Many countries that have implemented the Shariah (Islamic law) have banned alcohol, usually for Muslims and non-Muslims alike. Examples include Iran, Pakistan, Sudan, Saudi Arabia, Libya, and portions of Malaysia. Some countries with secular regimes, such as Turkey and Egypt, have instituted strict laws prohibiting narcotics but have allowed controlled importation, sale, and consumption of alcoholic beverages. Islamist organizations typically support a complete ban on alcohol.

In the United States and Europe, Muslim communities today debate and differ about whether Muslims should work in places that sell, consume, or produce alcohol, including vineyards, restaurants, and grocery stores. A similar concern is whether it is permissible for a Muslim to accept an invitation to dinner knowing that alcohol may or will be served as part of the meal, whether at a restaurant or in the privacy of someone's home.

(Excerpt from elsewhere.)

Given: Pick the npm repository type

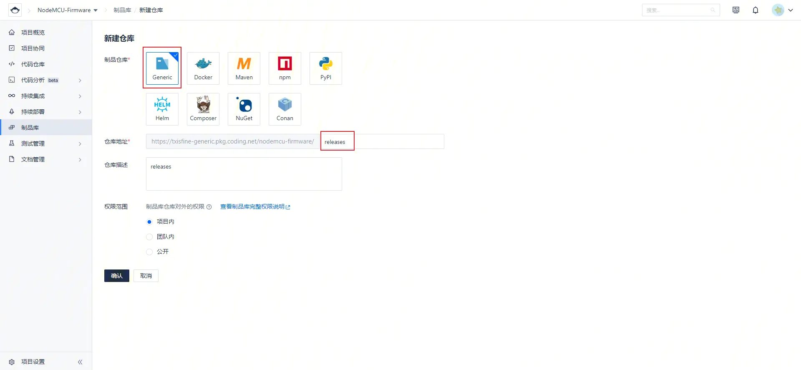Looking at the screenshot, I should (285, 68).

The dietary prohibition against pork also comes from the Quran. Quran 5:3 states, “You are forbidden to eat carrion, blood, and the flesh of swine, as well as whatever is slaughtered in the name of any one other than God.” Quran 6:145 confirms this prohibition. Further, some Muslims believe that because the pig is an animal known to carry germs and diseases, particularly trichinosis, the consumption of pork products is unhealthy and unhygienic, in addition to being prohibited by the Quran. Physical contact with pork or pork products is believed to render a person or object impure, although washing or removing the offending substance can remove this impurity.

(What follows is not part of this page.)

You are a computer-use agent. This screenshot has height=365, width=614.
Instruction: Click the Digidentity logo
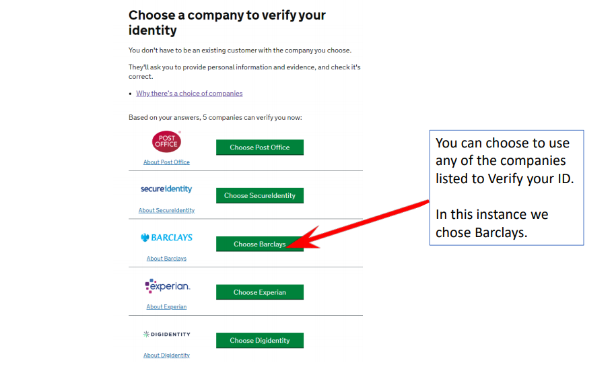tap(166, 334)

American Muslims generally respect the prohibition of pork and pork products. Just as with alcohol, some Muslims are reluctant to accept dinner invitations to non-Muslim homes for fear of unknowingly being served a pork product. The widespread use of pork products and by-products by American food manufacturers creates difficulties for American Muslims seeking to avoid pork. Pork lard is commonly used in the United States as shortening, so it may be concealed in seemingly harmless food items like cookies, and potato chips may be fried in it. Some American Muslims read every label carefully to verify that no pork products have been used; others believe that such detailed attention is unnecessary. This raises the further question of the permissibility of eating in restaurants, particularly fast-food restaurants that fry their foods, because the consumer does not know what oils and fats are used for frying and other cooking. Some mosques and Islamic centers circulate lists of specific products known to contain either pork or alcohol (even mustard, because some mustards are made with white wine), so that their faith communities can avoid them.